Could you return every line of the records below that contains the word "agent"?

Records from a collection
□ □ □ □ □
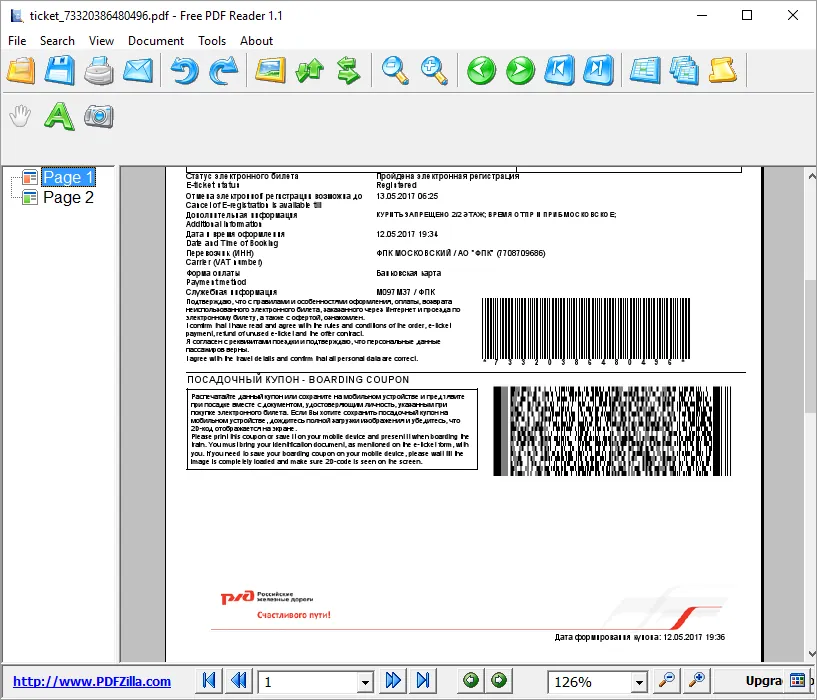817x700 pixels.
Task: Click the camera snapshot tool
Action: click(x=98, y=116)
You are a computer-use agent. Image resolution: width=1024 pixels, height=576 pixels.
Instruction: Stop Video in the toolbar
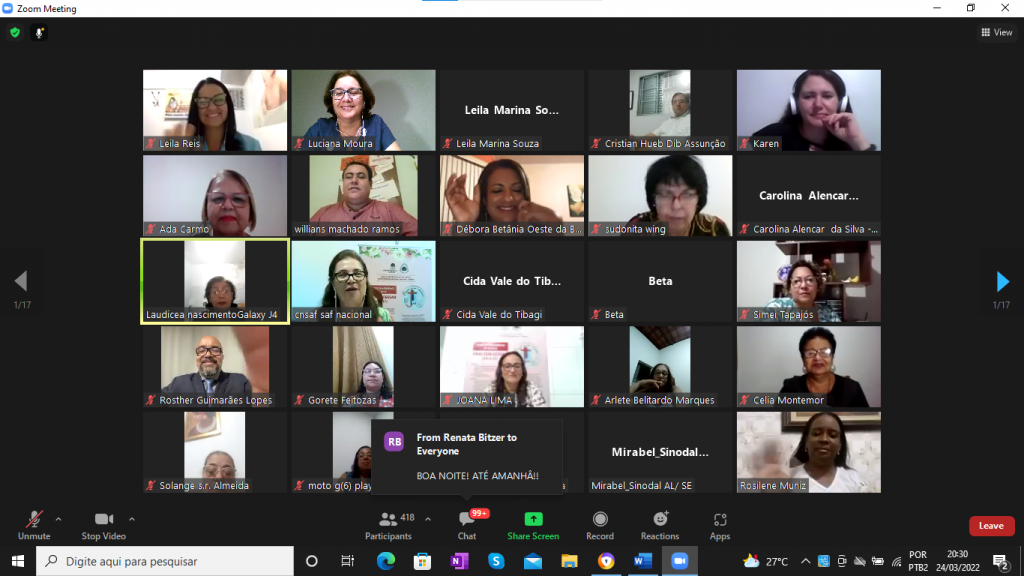coord(103,524)
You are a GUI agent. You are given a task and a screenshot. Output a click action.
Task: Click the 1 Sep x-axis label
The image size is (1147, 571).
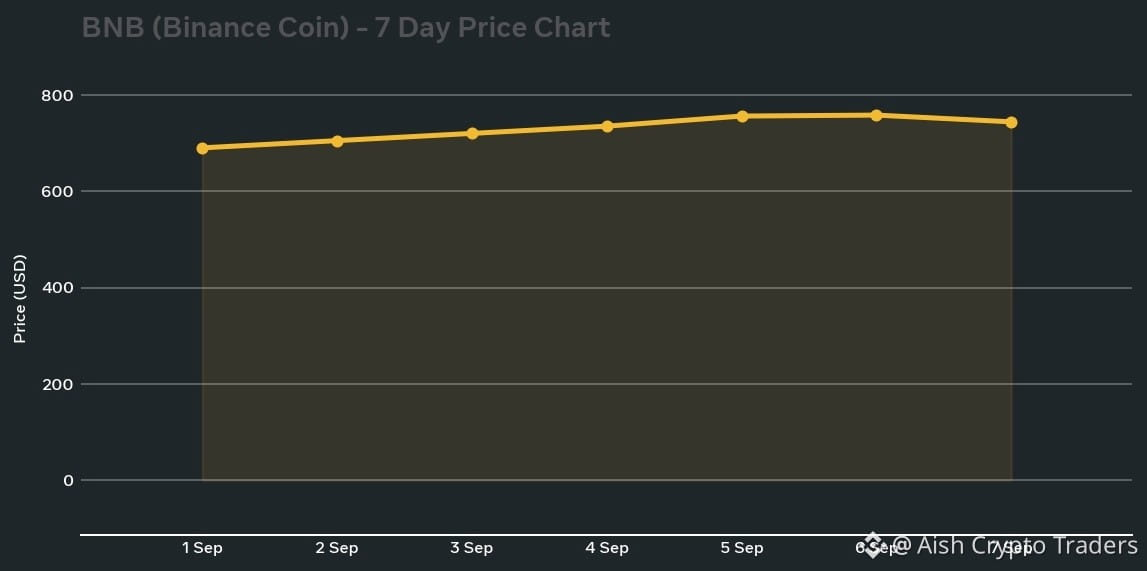click(x=203, y=548)
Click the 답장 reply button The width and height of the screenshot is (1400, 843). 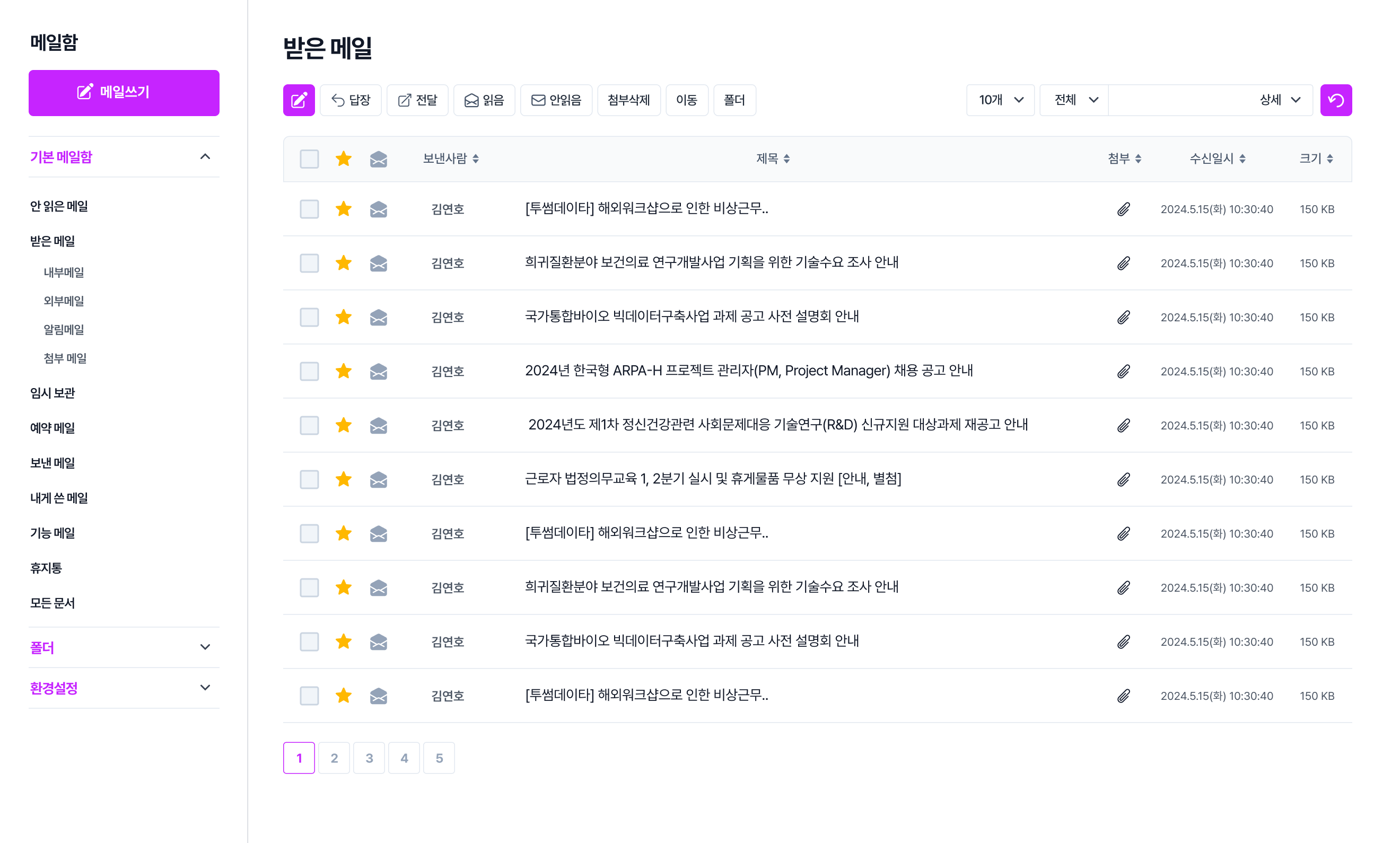pyautogui.click(x=351, y=101)
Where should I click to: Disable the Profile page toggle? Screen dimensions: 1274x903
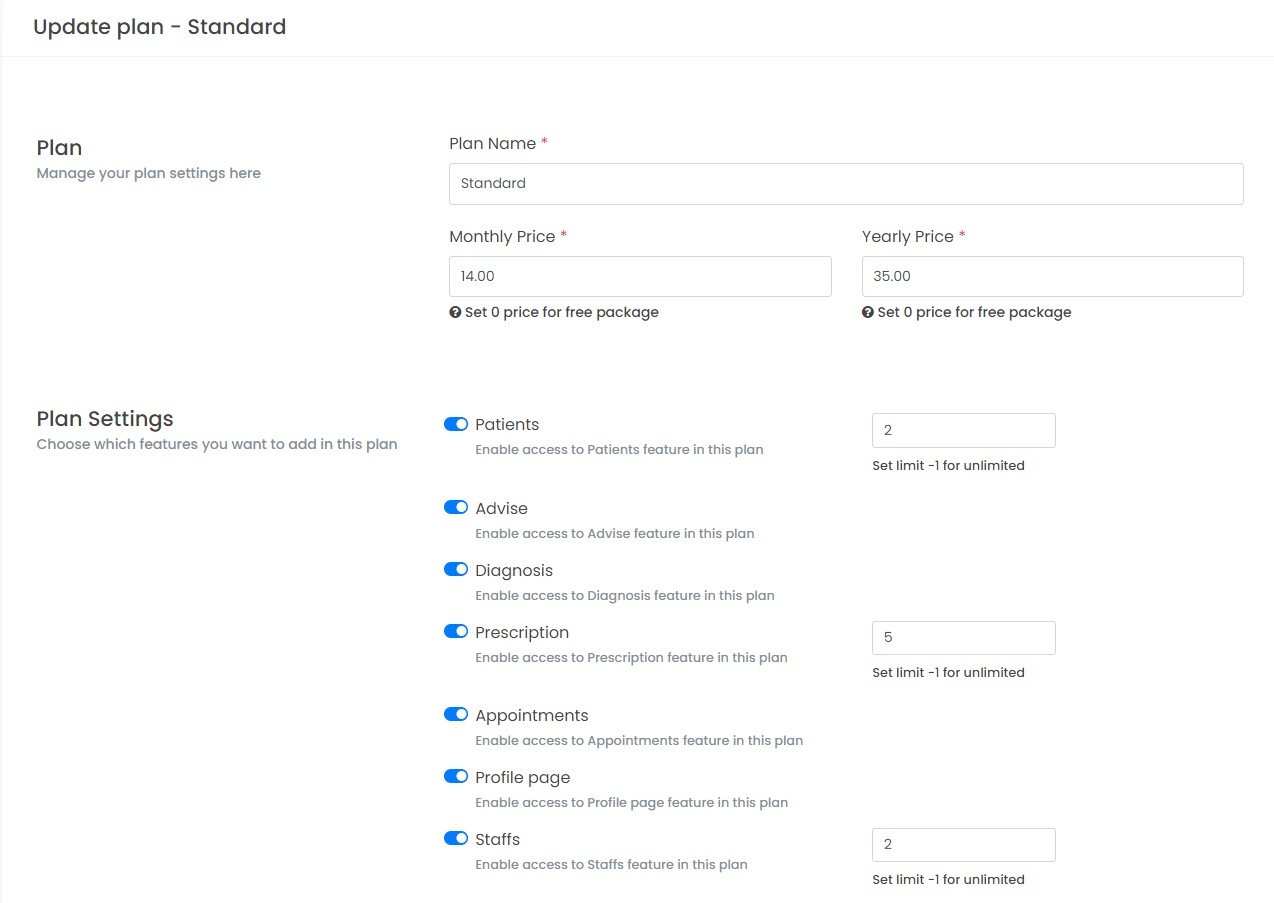tap(456, 776)
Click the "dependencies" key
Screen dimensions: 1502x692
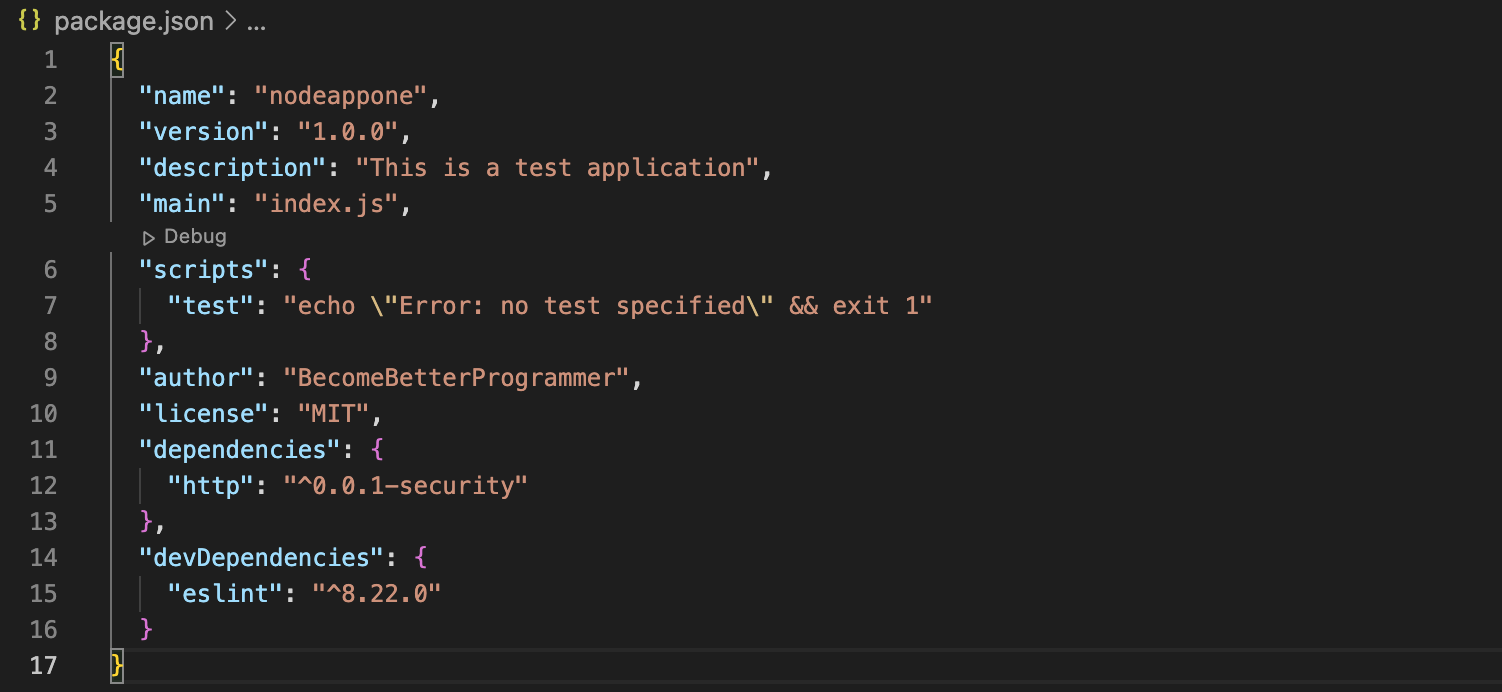[241, 450]
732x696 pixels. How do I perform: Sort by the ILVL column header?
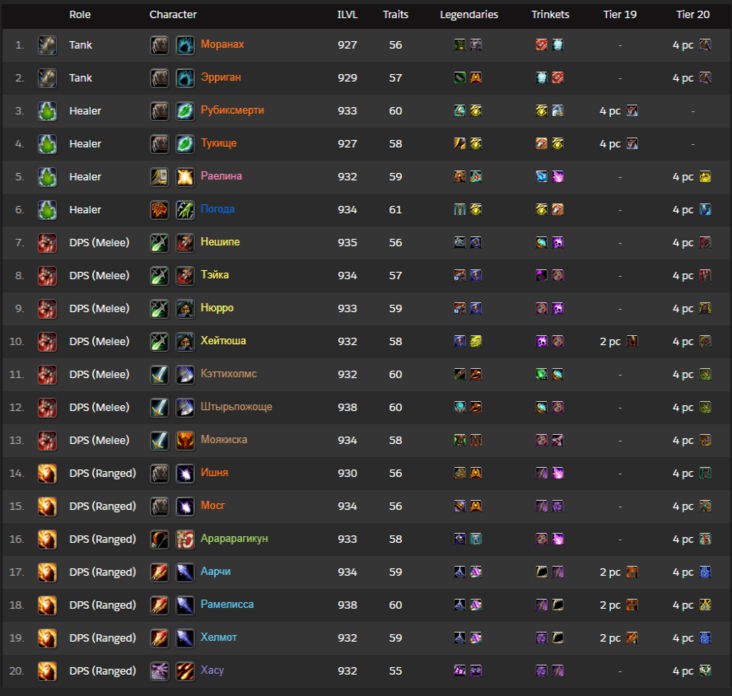pos(347,14)
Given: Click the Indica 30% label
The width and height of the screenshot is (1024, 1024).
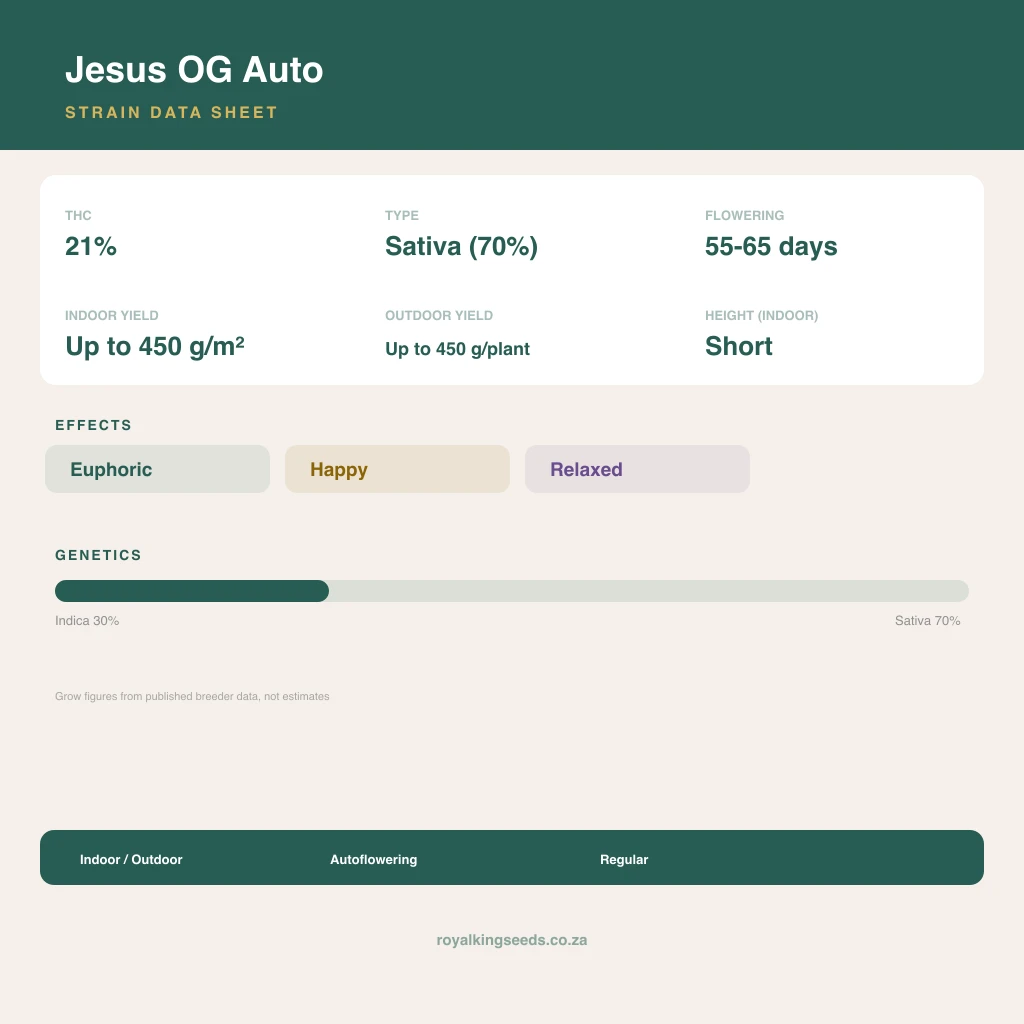Looking at the screenshot, I should tap(87, 620).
□ □ □ □ □
**SOLUTION TO THE PROBLEM:**
You are a computer-use agent. Image resolution: width=1024 pixels, height=576 pixels.
You are a GUI agent. You are given a task and a screenshot. Output a click action.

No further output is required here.